On Friday, June 19th and Saturday, June 20th, 2009 I performed excerpts from Bride of Wildenstein – The Musical at the Eugene O’Neill Theater Center in Waterford, CT.
In Bride of Wildenstein – The Musical, an aging socialite grows fur and claws to recapture her philandering game hunter husband’s attention. Using puppets and masks to augment the body, this solo cabaret performance playfully unpacks desire and the contagion of identity with songs that examine the making of a monstrosity.
The weird and tragic love story wildly reimagines tabloid accounts of the real-life “cat woman”, Jocelyn Wildenstein. As the protagonist’s marriage dissolves, she begins to reinvent herself through drastic measures.
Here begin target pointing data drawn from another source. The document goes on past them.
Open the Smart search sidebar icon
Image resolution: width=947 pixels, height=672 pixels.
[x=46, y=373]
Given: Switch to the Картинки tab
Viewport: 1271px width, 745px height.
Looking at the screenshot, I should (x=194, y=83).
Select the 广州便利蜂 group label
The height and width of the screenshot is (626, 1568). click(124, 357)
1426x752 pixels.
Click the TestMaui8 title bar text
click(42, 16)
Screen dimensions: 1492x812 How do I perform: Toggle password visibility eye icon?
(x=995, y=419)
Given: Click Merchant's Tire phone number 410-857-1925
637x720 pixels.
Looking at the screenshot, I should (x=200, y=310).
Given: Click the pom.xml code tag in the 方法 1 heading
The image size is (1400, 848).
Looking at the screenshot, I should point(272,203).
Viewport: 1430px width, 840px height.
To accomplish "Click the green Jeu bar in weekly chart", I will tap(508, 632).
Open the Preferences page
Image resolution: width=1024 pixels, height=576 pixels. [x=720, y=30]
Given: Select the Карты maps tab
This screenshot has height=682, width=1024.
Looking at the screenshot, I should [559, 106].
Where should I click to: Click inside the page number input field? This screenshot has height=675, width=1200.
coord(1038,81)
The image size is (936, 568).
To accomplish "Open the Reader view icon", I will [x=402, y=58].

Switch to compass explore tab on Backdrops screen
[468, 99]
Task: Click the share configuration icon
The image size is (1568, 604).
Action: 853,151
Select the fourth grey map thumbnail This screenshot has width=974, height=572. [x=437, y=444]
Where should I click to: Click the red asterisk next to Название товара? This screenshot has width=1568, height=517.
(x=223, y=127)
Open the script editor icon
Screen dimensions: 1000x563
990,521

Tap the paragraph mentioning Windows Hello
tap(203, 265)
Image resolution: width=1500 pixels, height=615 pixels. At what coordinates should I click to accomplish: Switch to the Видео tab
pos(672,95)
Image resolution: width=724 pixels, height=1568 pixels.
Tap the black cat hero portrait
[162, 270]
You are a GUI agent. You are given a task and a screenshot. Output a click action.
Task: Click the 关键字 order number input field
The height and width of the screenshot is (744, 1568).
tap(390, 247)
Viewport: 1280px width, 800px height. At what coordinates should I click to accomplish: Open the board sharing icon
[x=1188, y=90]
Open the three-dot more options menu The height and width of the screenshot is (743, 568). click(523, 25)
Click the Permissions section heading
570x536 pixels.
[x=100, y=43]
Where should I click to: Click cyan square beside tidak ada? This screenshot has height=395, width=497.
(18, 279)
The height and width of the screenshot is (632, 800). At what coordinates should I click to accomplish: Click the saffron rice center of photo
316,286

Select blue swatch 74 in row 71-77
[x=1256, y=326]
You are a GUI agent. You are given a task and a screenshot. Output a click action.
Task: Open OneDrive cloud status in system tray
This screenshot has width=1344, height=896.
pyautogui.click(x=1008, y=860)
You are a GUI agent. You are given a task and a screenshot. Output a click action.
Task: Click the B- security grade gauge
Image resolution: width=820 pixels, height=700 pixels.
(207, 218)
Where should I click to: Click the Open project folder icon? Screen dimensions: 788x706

But biomedical and surgical procedures to become more feline only heighten her sense of estrangement and embolden her quest to find a fiercer sense of self.
Friday, June 19th, 2009
For the Friday viewing, I performed Stuffed and Mounted, and Cash the Check in the Dina Merrill Theatre.
Saturday, June 20th, 2009
For the Saturday viewing, I performed Stuffed and Mounted, Cash the Check, and Pump that Pussy at Blue Gene’s Pub.
In Stuffed and Mounted, I played the protagonist, Jocelyn Wildenstein on my front side, and her philandering game hunter husband, Alec on the back.
In Cash The Check, Jocelyn’s pet monkey, May Moon, sings a cheerful song about retail therapy after Jocelyn has walked in on Alec (an adult baby) getting his diapers changed by another woman.
In Pump that Pussy, Jocelyn Wildenstein, finds herself amidst an illegal junk yard pumping party, after being estranged from her husband. She encounters a rat doctor with a caulking gun he uses to inject partiers with non-medical grade silicone, a worried pigeon recovering from a beak job, and a cockroach who has gotten his thorax pumped.
The performances were part of the National Puppetry Conference where I was an emerging artist that year. In this iteration, music was composed by Josh Senick with costumes by Rachel Weir.
Also featured in the program were fellow emerging and resident artists,
The Eugene O’Neill Theater Center is the country’s preeminent organization dedicated to the development of new works and new voices for the stage. Located in Waterford, Connecticut, it has launched some of the most important voices and works in American theater and has revolutionized the way new work is developed. The Center is home to The National Puppetry Conference, which encourages puppet artists to create through the visual and kinetic form of the puppet, to push beyond boundaries, and develop new works.
In 1990, Jane Henson established the Rose Endowment for Puppetry to support an annual puppetry conference – thus paying tribute to the Rose’s influential work – and to assure the continuing presence of puppetry at the O’Neill Center. George Latshaw was the Artistic Director for the conference’s inaugural year, followed by Richard Termine from 1992-2003, and Pam Arciero from 2003 to the present.